*** Opening of EXERCISE MATERIAL ***
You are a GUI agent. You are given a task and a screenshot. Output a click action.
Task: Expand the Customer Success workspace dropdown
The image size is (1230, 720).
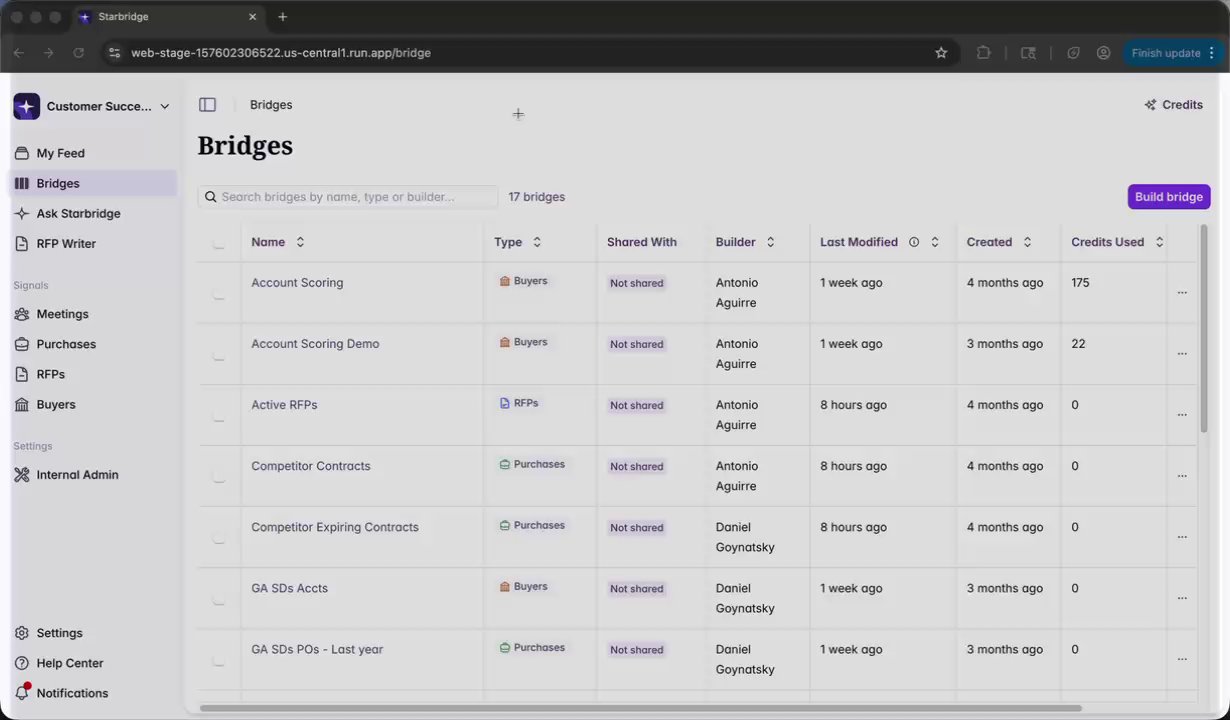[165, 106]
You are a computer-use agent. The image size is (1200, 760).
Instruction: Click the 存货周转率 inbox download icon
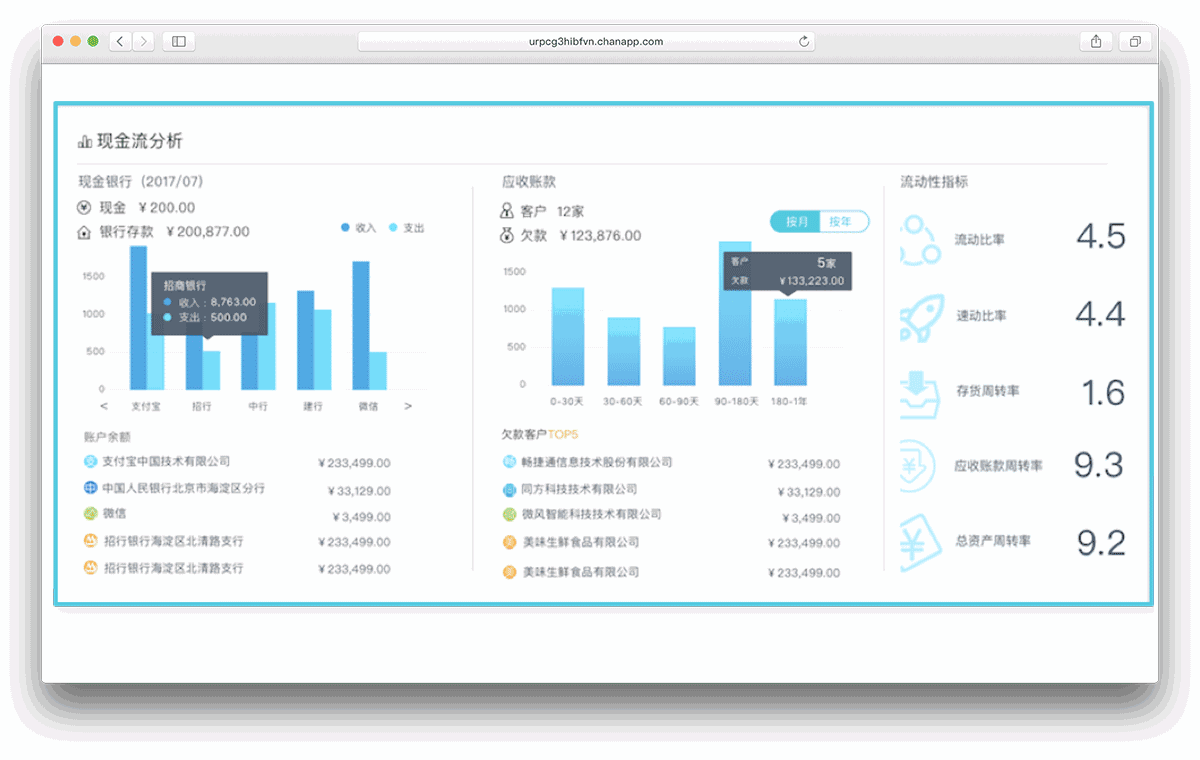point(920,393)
*** Close of EXERCISE MATERIAL ***
*WORK ORDER*.
Copy the final stretch of lines, starting at the one that holds "Task: Expand the" and ending at the last line of the data, exactly; omit pictures.

*ANSWER BOX*.
Task: Expand the Customer Success workspace dropdown
The image size is (1230, 720).
[165, 106]
You are a computer-use agent. The image size is (1200, 760).
Instruction: Click the 存货周转率 inbox download icon
point(920,393)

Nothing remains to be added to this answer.